4.4 Backup and Recovery
#!/bin/bash
# scripts/backup.sh
BACKUP_DIR="/backups/ruvllm/$(date +%Y%m%d_%H%M%S)"
mkdir -p "$BACKUP_DIR"
echo "Creating backup in $BACKUP_DIR"
# 1. Backup memory database
cp -r data/memory.db "$BACKUP_DIR/memory.db"
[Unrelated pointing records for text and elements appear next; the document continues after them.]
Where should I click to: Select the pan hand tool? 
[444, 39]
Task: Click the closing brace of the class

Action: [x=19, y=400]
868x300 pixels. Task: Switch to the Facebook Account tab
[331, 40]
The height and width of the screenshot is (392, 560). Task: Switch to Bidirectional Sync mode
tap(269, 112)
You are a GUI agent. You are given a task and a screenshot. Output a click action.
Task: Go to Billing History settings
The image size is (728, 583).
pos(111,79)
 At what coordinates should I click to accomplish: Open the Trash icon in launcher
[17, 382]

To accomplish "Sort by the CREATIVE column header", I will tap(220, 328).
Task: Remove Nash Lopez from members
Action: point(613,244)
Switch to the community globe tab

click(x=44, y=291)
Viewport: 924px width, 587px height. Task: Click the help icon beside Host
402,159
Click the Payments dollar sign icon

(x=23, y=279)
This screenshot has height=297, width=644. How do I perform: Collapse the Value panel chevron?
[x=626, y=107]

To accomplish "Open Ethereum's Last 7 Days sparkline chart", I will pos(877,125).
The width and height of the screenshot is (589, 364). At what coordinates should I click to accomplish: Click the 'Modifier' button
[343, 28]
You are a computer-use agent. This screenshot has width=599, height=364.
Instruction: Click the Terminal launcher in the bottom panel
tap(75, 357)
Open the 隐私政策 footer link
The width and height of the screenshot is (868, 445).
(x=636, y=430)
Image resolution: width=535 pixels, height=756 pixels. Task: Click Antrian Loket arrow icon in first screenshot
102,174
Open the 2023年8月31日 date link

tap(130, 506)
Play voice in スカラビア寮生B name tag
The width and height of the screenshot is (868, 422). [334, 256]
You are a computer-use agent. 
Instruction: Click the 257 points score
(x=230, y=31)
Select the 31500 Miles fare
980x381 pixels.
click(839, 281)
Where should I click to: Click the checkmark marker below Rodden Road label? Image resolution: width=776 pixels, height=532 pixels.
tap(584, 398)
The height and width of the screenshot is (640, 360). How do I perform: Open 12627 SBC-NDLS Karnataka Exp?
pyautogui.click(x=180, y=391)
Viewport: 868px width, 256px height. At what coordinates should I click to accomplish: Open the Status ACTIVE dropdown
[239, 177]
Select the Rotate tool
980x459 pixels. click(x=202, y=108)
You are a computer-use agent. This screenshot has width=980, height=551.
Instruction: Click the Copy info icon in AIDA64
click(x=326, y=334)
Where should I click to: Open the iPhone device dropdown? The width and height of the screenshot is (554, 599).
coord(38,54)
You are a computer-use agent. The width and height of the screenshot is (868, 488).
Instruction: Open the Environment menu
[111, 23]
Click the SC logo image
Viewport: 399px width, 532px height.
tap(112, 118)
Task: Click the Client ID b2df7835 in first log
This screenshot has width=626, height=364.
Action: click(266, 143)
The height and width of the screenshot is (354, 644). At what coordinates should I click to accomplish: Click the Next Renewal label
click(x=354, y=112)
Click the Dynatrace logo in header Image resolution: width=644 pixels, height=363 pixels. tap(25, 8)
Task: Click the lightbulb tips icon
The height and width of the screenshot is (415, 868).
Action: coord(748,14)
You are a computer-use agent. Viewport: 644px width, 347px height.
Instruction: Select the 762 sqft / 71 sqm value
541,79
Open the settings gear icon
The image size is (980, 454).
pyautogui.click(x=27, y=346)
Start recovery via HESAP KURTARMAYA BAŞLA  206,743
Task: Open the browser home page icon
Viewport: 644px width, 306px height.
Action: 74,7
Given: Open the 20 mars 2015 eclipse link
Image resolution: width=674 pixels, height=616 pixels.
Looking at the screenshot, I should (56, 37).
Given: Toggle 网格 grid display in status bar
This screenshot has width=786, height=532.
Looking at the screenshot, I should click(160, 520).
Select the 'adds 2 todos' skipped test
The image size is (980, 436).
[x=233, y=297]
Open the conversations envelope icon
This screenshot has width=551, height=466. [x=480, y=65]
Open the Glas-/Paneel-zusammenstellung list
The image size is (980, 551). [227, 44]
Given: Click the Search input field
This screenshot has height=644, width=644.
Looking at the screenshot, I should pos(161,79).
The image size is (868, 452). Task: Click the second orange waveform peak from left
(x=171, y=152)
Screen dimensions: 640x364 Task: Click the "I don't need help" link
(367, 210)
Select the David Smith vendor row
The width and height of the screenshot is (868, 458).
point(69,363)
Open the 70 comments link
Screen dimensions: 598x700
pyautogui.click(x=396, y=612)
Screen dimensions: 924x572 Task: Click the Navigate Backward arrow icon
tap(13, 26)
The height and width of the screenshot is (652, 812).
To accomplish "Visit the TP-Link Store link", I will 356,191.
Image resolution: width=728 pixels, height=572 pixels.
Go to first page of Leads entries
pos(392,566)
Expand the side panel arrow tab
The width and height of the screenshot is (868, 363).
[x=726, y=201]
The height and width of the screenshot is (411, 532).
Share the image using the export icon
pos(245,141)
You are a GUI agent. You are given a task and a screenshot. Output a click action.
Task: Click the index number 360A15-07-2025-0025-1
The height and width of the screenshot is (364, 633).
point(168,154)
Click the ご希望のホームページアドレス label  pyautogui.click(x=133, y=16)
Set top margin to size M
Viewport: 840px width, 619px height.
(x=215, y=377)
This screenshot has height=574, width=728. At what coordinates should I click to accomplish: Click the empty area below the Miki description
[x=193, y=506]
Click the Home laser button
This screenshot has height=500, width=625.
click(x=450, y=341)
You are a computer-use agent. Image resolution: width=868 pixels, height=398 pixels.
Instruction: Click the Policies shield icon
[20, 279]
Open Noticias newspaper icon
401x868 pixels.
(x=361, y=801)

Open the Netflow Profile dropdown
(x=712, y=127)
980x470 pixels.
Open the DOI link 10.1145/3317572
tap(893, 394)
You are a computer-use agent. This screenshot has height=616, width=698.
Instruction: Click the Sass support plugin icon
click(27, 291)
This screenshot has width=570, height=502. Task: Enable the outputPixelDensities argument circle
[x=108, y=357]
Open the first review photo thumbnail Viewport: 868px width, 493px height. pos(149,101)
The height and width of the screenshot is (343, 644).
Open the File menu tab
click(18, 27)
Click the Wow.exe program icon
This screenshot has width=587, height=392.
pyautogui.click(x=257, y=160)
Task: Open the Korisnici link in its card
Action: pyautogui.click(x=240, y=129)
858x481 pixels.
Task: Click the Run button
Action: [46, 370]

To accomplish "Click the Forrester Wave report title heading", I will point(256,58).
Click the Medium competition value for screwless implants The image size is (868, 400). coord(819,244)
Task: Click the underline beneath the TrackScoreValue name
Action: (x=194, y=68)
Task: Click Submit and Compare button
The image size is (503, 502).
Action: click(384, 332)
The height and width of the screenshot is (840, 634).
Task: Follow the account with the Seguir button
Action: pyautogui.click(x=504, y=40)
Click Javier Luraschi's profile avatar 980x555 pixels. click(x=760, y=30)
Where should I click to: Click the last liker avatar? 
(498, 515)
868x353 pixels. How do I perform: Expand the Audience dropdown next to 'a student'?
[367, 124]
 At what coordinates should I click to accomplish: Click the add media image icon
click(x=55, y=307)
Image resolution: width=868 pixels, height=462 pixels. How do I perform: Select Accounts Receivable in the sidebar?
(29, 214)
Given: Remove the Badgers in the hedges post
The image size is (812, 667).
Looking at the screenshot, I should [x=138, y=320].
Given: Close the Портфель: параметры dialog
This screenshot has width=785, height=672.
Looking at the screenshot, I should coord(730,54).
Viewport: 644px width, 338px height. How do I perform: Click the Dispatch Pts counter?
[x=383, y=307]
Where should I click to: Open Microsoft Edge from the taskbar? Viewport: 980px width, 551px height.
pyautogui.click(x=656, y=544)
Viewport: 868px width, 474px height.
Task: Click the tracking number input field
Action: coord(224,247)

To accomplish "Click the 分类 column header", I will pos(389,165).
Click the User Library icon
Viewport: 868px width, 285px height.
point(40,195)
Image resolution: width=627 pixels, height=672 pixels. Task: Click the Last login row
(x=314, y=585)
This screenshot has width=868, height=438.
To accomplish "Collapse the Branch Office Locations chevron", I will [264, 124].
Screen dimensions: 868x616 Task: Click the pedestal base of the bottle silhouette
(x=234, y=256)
# 2. Backup router weights
cp -r data/router_weights.bin "$BACKUP_DIR/router_weights.bin"
# 3. Backup EWC state
cp -r data/ewc_state.bin "$BACKUP_DIR/ewc_state.bin"
# 4. Backup replay buffer
cp -r data/replay_buffer.bin "$BACKUP_DIR/replay_buffer.bin"
# 5. Backup configuration
cp -r config/ "$BACKUP_DIR/config/"
# 6. Create manifest
cat > "$BACKUP_DIR/manifest.json" << EOF
{
"timestamp": "$(date -Iseconds)",
"version": "$(cargo run --release --bin ruvllm-version)",
"components": {
"memory_db": "memory.db",
"router_weights": "router_weights.bin",
"ewc_state": "ewc_state.bin",
"replay_buffer": "replay_buffer.bin",
"config": "config/"
}
}
EOF
echo "Backup complete: $BACKUP_DIR"
# 7. Upload to S3 if configured
if [ -n "$S3_BACKUP_BUCKET" ]; then
aws s3 sync "$BACKUP_DIR" "s3://$S3_BACKUP_BUCKET/$(basename $BACKUP_DIR)/"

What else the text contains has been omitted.